Last verified 2026-05-17

If your car failed smog and you don't agree with the result — or you've spent hundreds on repairs and it still won't pass — California has a free state-run program that can help. It's called the Smog Check Referee Program, run by the Bureau of Automotive Repair (BAR). The website is asktheref.org. The phone number is 1-800-622-7733.

Referees are neutral inspectors based at community colleges around the state. They don't sell repairs and they're not paid by smog shops. Their only job is to give you a fair second opinion or a path forward when the normal smog process gets stuck.

What the Referee can do for you

Settle a dispute. If you think a smog station failed your car unfairly (or passed one that shouldn't have), the Referee can re-inspect for free and overrule the original result.

Issue a Repair Cost Waiver. If your car failed smog, you spent at least $650 on emissions repairs at a licensed shop, and it still failed a second test, you may qualify for a one-time waiver that lets you renew your registration anyway. One waiver per vehicle, per owner, ever. [Source: asktheref.org/quicklinks/repair-cost-waiver/ (accessed 2026-05-17)]

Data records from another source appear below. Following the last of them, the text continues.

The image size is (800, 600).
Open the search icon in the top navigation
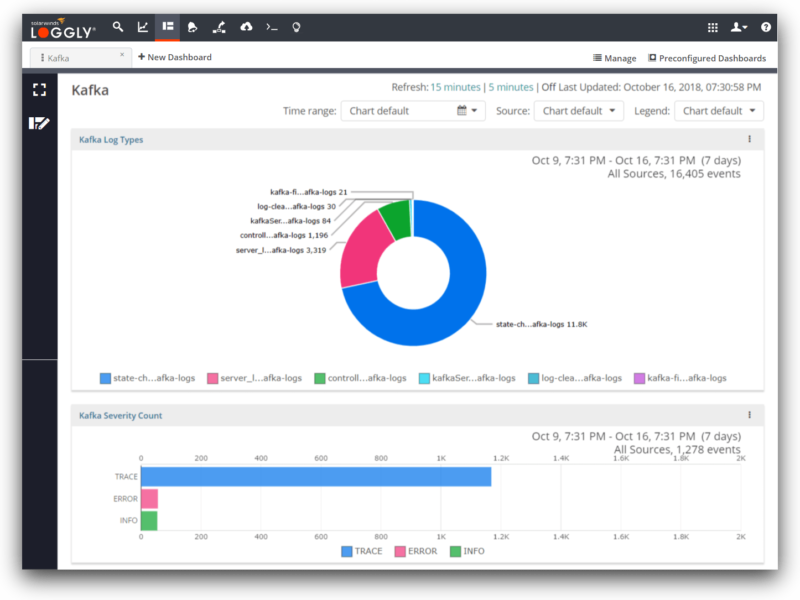[117, 27]
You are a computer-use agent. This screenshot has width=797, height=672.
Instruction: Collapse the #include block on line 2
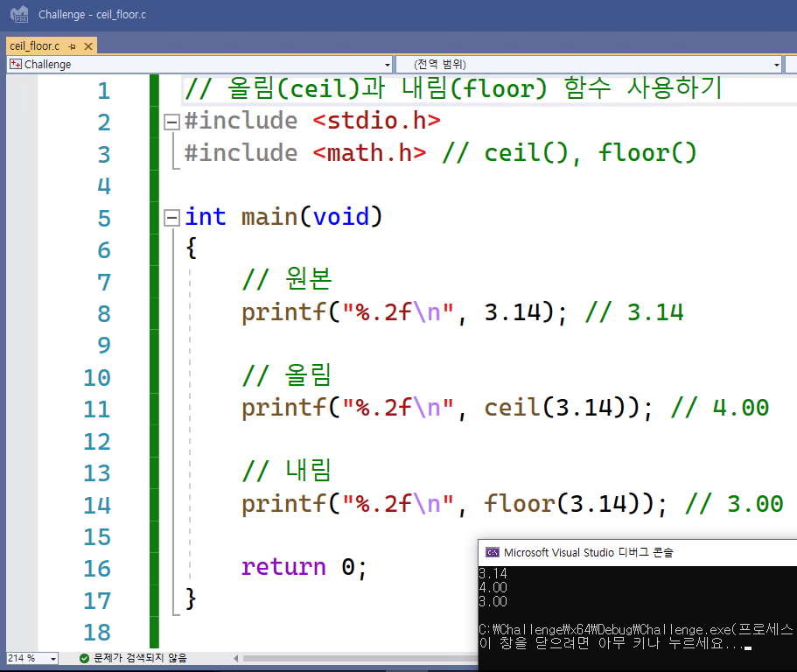(171, 122)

Find obsolete parts (PLS). The Parts Locator Service helps when a smog part your car needs is no longer manufactured. If BAR confirms it's truly unavailable, that can clear the way to register your car.

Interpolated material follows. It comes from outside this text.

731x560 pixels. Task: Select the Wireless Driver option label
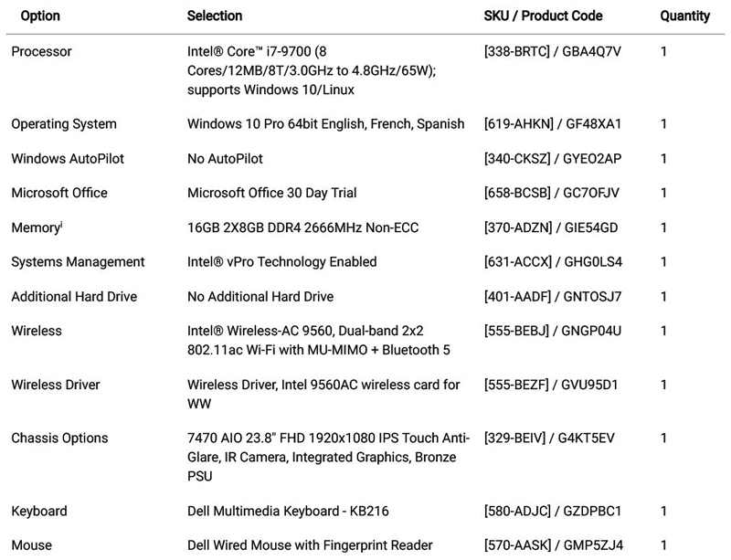tap(56, 385)

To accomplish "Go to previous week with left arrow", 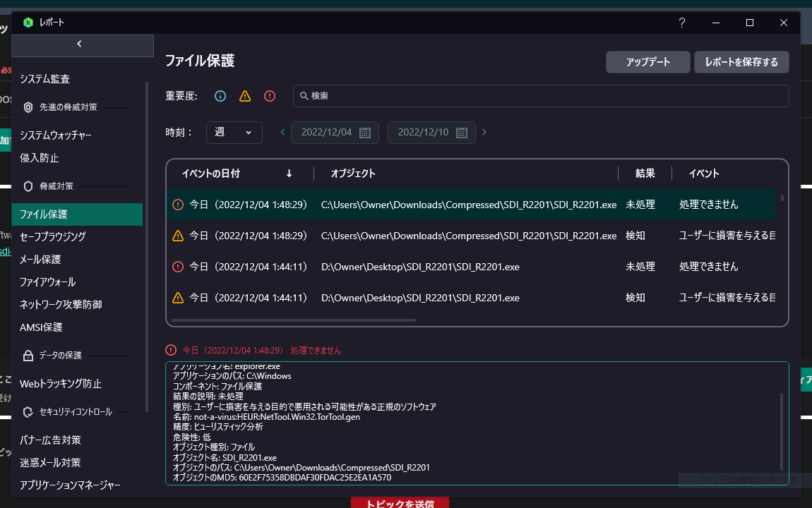I will point(282,132).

Handle citation violations. If you got a ticket under California Vehicle Code 27150, 27151, or 27156 (illegal exhaust modifications), a Referee inspection is required to clear it.

Inspect unusual vehicles. Engine swaps, kit cars, gray-market imports, direct-import vehicles, and similar oddities go to a Referee instead of a regular smog station.

How to use it

  1. Call 1-800-622-7733. This is the BAR Referee Call Center. They check whether you qualify and book the appointment. There's usually no charge for the inspection itself.
  2. Have these ready when you call: your license plate or VIN, the reason you need the Referee (failed smog, dispute, waiver, citation, etc.), your most recent Smog Check report, and any repair receipts.
  3. Show up to the appointment. Referee stations are mostly at community colleges. Bring your paperwork, repair receipts (especially for a waiver claim), and your registration.

Repair Cost Waiver — what counts toward the $650

If you haven't hit $650 yet, the Consumer Assistance Program (CAP) is the other piece of the puzzle — it can pay up to $1,200 toward emissions repairs for income-eligible owners. CAP and the Referee waiver work together: do CAP first if you qualify, then come to the Referee if it still won't pass.